_O QUE SE PEDE_:
1. Segundo a crítica sobre o filme Um Anjo Trapalhão, que produto antigo a Globo levou aos cinemas?
2. Indique se cada afirmação concorda com a crítica sobre o filme Um Anjo Trapalhão: (a) O filme foi gravado originalmente em película. (b) O público compareceu pouco às sessões do filme. (c) O crítico considera ruim a ideia de lançar filmes na TV e no cinema.
3. Prossiga a crítica sobre o filme Um Anjo Trapalhão a partir da última frase apresentada.

_TEXTO PARA LEITURA_:
Um
Anjo Trapalhão,
de Alexandre Bhoury
e Marcelo Travesso
Um Anjo Trapalhão,
Brasil, 1998-2000
Este filme talvez represente
um dos maiores desafios para um crítico, porque apresenta uma possibilidade
tão grande de aproximações. Seja a partir do tema,
da estética, do modo de produção. Ele é singular,
e acima de tudo, importante, pois pode estar se colocando como exemplo
primeiro de alguns processos que podem vir a ter presença numérica
grande no cinema brasileiro futuro, e por isso mesmo devem ser muito bem
entendidos.
Já é um projeto estranho por
ser um "filme" do Didi, mas que só existe porque este
ano Renato Aragão decidiu não fazer filmes. Um filme que
começa pela ausência. Quando começaram a sair matérias
no jornal dizendo que este ano teríamos poucos lançamentos
infantis, a Globo parece ter resolvido aproveitar o espaço (que
logo se revelaria ilusório, com Xuxa decidindo filmar a toque de
caixa, e uma série de lançamentos americanos), e decidida
a não gastar muito, podendo lucrar bastante, requentou um produto
antigo: um especial de Natal de Renato Aragão, feito sem qualquer
pretensão a ser exibido nos cinemas. Simplesmente, kinescopou-se
(passar de vídeo para película) uma cópia deste especial,
sem tirar nem pôr, e colocou-se nos cinemas como uma "homenagem
a Renato Aragão". Renato dispensaria a homenagem, é
certo.
O que acontece é que o sucesso avassalador
do Auto da Compadecida criou este vácuo de conhecimento,
onde o que antes parecia certo (algo já exibido na TV não
faz sucesso no cinema), já não é mais. A importância
de Um Anjo Trapalhão é histórica justamente
por ser a primeira resposta da Globo a este fenômeno. Um primeiro
teste, digamos assim. Será que todo produto requentado vale? Aparentemente,
pela resposta de público, a resposta foi não, pois ele pouco
compareceu. Um fracasso que não dói muito, como se disse,
pois afinal o filme estava pago desde que foi exibido com anunciantes
na TV. O parco investimento no lançamento deve ter zerado, ou dado
um prejuízo aceitável como experiência. Cabe aos cineastas
brasileiros perceberem que é o momento, portanto, de fazer a contraproposta.
É claro que a idéia de filmes lançados na TV e cinema
é ótima, pois aumenta os meios de lucro. Agora o momento
é de mostrar o que se deve produzir, e quais os diferenciais da
linguagem do cinema. Se Guel Arraes planejava desde o início o
Auto para os cinemas, este especial de Didi nunca ousou pensar
em sair da telinha. E o resultado, ampliado tantas vezes na telona do
cinema, é bem óbvio.
Tudo começa com a parte estética,
pura e simples. Gravado em vídeo, e kinescopado sem qualquer preocupação
(ou possibilidade técnica, a checar) com a qualidade, o filme parece
o que na verdade é: uma péssima projeção em
vídeo. As cores não têm qualquer definição,
há inúmeros takes com "fantasmas" magnéticos,
e os ambientes ficam todos "lavados". Primeira lição:
para lançar em película, favor filmar em película,
ou no mínimo com processo de finalização condizentes.

_DADOS FORNECIDOS_:
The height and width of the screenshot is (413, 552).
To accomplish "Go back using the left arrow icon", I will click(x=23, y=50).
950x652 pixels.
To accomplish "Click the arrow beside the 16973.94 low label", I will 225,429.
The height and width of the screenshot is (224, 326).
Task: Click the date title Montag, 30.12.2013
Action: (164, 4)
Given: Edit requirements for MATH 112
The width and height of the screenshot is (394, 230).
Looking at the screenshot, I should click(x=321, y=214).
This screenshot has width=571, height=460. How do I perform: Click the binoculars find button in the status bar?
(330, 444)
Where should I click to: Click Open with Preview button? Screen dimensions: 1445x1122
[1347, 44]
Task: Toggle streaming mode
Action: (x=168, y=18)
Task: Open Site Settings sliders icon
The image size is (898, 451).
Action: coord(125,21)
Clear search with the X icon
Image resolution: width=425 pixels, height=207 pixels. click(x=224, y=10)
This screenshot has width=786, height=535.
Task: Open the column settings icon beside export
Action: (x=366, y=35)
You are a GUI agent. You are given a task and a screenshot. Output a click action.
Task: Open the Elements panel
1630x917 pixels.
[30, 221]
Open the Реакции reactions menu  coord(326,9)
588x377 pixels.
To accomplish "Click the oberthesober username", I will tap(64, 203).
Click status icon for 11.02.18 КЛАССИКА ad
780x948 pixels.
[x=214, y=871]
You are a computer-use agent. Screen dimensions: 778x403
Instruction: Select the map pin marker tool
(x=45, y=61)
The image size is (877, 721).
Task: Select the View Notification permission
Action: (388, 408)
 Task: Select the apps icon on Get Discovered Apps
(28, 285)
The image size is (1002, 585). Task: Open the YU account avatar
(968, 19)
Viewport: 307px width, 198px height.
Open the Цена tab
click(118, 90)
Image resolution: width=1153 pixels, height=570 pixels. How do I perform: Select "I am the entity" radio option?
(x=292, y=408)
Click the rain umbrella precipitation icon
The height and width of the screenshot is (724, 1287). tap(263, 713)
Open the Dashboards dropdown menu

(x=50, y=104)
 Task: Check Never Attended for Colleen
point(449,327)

_RESPOSTAS POR TAREFA_:
1. Um especial de Natal de Renato Aragão, feito sem qualquer pretensão a ser exibido nos cinemas.

2.
(a) Não: "Gravado em vídeo, e kinescopado sem qualquer preocupação".
(b) Sim: "pois ele pouco compareceu".
(c) Não: "É claro que a idéia de filmes lançados na TV e cinema é ótima, pois aumenta os meios de lucro".

3.
O público não quer pagar R$5 ou R$10 para ver uma má
televisão. Para isso, fica em casa, e vê de graça.
Em segundo lugar, o desenvolvimento narrativo.
É lugar comum falar da relação de atenção
e identificação completamente diferentes que um espectador
de TV ou um de cinema tem com os dois meios. Na TV, especialmente no Natal,
você tem os comerciais, a ceia, os parentes. Portanto é conveniente
o mínimo possível de trama ou sentido, o máximo de
imagens fortes, e um andamento que pode ser menos centrado, pois a dispersão
do espectador é natural. Ao transpor exatamente isso para o cinema,
o resultado é um filme sem ritmo, sem empatia, sem trama, sem relação
nenhuma com o espectador. Isso se sente claramente na platéia,
seja a de crianças, seja a de acompanhantes. Quando Didi, em uma
ou duas cenas, solta seu potencial cômico e de "gags",
há um momento de euforia, mas logo isso é sufocado pelo
excesso de boas intenções e morais do filme.
Por último, a linguagem em si. É
bem verdade que este especial foi filmado buscando um "verniz" cinematográfico,
tão na moda hoje, como se isso fosse um atestado de qualidade.
O trabalho dos cenários, da fotografia, os movimentos de câmera
(há momentos em que a grua parece estar sendo descoberta agora,
de tanto que é usada), até mesmo o tema e seu desenvolvimento
inicial, deixa clara uma certa busca da tal "linguagem cinematográfica".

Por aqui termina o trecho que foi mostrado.